OpenAI recently broke its own record. The company behind ChatGPT announced on Friday that it has raised $110 billion in new funding, nearly tripling a $41 billion round that closed in March 2025, which was the largest private equity round in history at the time.
The company said Amazon ( AMZN ) is investing $50 billion, while Nvidia ( NVDA ) and SoftBank are investing $30 billion each. The deal values OpenAI at $730 billion in upfront funding, or $840 billion in fully diluted funding, a sharp jump from the $500 billion estimate it raised in the second round four months ago.

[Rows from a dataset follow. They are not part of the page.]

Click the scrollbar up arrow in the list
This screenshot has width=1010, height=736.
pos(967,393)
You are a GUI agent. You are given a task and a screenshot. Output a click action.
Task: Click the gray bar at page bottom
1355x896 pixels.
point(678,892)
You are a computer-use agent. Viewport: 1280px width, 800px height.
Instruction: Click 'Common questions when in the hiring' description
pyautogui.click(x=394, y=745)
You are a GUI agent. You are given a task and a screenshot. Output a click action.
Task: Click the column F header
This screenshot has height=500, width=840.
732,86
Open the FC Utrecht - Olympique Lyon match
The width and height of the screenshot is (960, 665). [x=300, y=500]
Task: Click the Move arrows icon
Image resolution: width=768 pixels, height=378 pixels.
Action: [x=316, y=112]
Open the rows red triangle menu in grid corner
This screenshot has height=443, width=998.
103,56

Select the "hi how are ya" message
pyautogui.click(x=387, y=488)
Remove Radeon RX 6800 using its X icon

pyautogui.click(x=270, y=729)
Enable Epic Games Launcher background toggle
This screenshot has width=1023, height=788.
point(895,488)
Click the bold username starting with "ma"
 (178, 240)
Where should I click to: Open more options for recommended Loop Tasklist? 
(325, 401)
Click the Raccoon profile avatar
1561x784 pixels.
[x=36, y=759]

Sam Altman appeared on CNBC’s Squawk Box Friday morning for CNBC’s first interview with Andrew Ross Sorkin and Amazon CEO Andy Jassy. “We’re very excited about this deal,” Altman told Squawk Box. “We will continue to have a good relationship with Microsoft. We are happy to have a good relationship with Amazon. AI will happen everywhere. It is changing the whole economy, and the world needs more computing power to meet the demand.”
The round is always open. OpenAI expects additional investors, including private equity funds and billionaire firms, to add around $10 billion before the round closes at the end of March.
This is not a currency. Each of the three trusted investors found a strategic partnership next to their checks, reshaping the competitive landscape of cloud computing and AI infrastructure.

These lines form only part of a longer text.